Big Data is one one the most challenging problems in the nowadays computer science scenario, due to the fact that it encloses and requires to manage a series of not trivial complexities.
In order to characterize the main aspects of the problem, it is common to refer to the so called V’s of Big Data:
- Volume: data grows day after day at critical pace and storage need to do so consequently, facing all the related technical issues (e.g. disks breaks up very often when subjected to an intensive I/O operations rate)
- Velocity: data increases almost in real-time, demanding a proper storage infrastructure
- Variety: there is no standardization in data formatting, making hard to organize the data in a smart way
Veracity: clean up data form “false”entries, that can make less accurate the result of analysis
Visualization: charts are surely provide a meaningful form of communication of a result
- Value: the final goal, to extract something valuable for the company.
The main reasons that brought us in the Big Data field were the need of parsing, process and analyze a huge volume of data, write once persistently onto the disks and read multiple times. The starting point was represented by a dataset obtained with TSTAT, a passive sniffer able to log several network monitoring statistics: it was the typical “embarrassingly parallel” workload, namely a problem that could be easily split in a number of independent tasks, with no need of communication or sharing between them.
SmartData@PoliTO owns the current Politecnico’s Big Data cluster (made in 2015), the pilot project realized to satisfy our research aims. It is composed by 30 worker nodes with a maximum processing capacity of 220 TB of data.
This infrastructure serves today several academic activities: in particular, it represents the reference point for a Master’s Degree course dedicated to Big Data with more than 300 students and it’s used daily from several researches of various departments.
Accordingly to the ever increasing demand for infrastructure use, we plan to project a second cluster exploiting the experience collected in these years.
The cluster architecture have been developed to be horizontally scalable: scaling out means that when current resources become poor for the requested tasks, brand new hardware could be installed just beside the existing one in order to enhance global performances.
In order to draw up the fundamental requirements of the new architecture, a survey has been conducted among all the SmartData@PoliTO members.

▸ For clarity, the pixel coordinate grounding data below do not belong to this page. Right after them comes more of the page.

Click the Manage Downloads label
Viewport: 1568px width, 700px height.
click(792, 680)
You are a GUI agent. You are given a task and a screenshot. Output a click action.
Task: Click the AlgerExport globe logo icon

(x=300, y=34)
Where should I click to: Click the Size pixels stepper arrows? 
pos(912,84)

Here is reported a brief resume of the desired capabilities:
- storage capacity up to 4.5 PB
- each worker equipped with at least 256GB of RAM, two CPUs and double 10GbE network interface
- up to 70 machines in the cluster
- introduction of some GPUs for experimentation
Our new Big Data solution aims to be optimized for the processing of large quantities of data, taking into account high-availability and continuity of services. In order to achieve that, Hadoop framework has been chosen as the best option to store and maintain data across the cluster: the HDFS (Hadoop Distributed File System) allows to replicate each “piece” of data across many different machines (e.g. 3), making data availability more resilient and fault-tolerant.
Hadoop provide also an implementation of the MapReduce programming parading, that broadly consists in splitting up huge volumes of data into small pieces and processing each one of this in parallel, distributing the computation across many machines.

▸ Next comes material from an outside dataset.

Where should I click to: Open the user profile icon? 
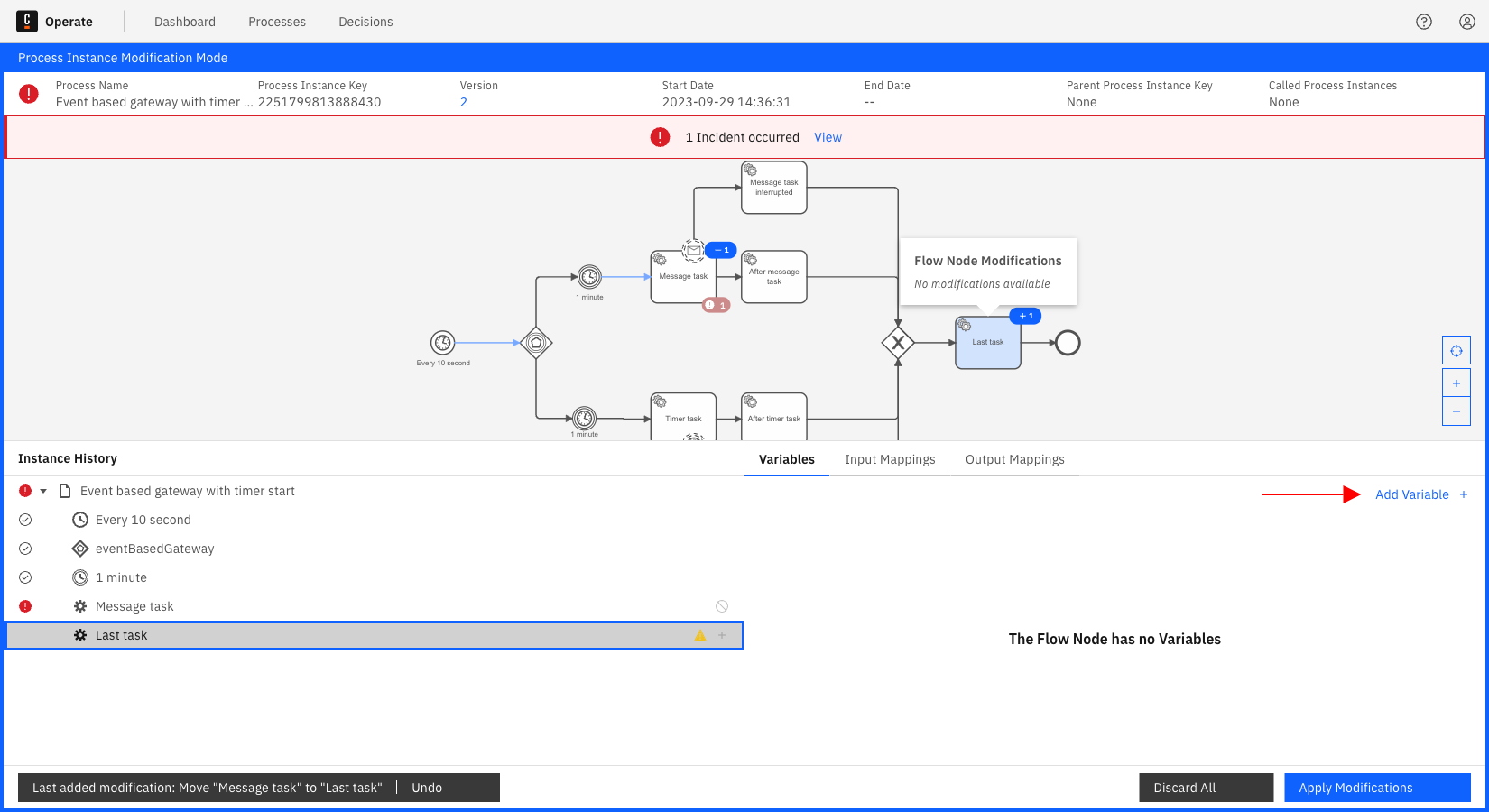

One of the main drawbacks of Hadoop is that it relies a lot on disk operations (each chunk of data is read/written from/to disk), resulting in slow computation times. The solution is to pass to an in-memory processing approach, the one implemented by Spark. This strongly enhances performances, with an improvement up to 100 times in computation speed.
Cluster technical features
The cluster of the BigData laboratory consists of a group of nodes, organized on two racks:
- 30 worker nodes – storage available 768 TB, memory 2TB (8GB per computing core)
- 18 nodes provided by Dell – Single node maximum storage available 36 TB
- 12 nodes provided the previous BigData cluster brought by DET in 2013 – Single node maximum storage available 10 TB
- 3 master nodes still provided by Dell
- 1 device for storage provieded by QNAP – 40TB RAID-6
- 4 switch 48-port layer 2, used to interconnect all nodes of the cluster, provided by Dell
- Uninterruptible Power Supply
The rack cooling of the cluster is based on a closed-architecture solution, an energy efficient method where the cooling unit is integrated on the side the rack without affect the temperature of the room where the two rack are situated. Under this approach the air can circulate only inside the rack and not within the whole room. This is an advantage for the cluster because is can be more easier to maintain the desidered temperature to control the two racks and reduce the energy wastage.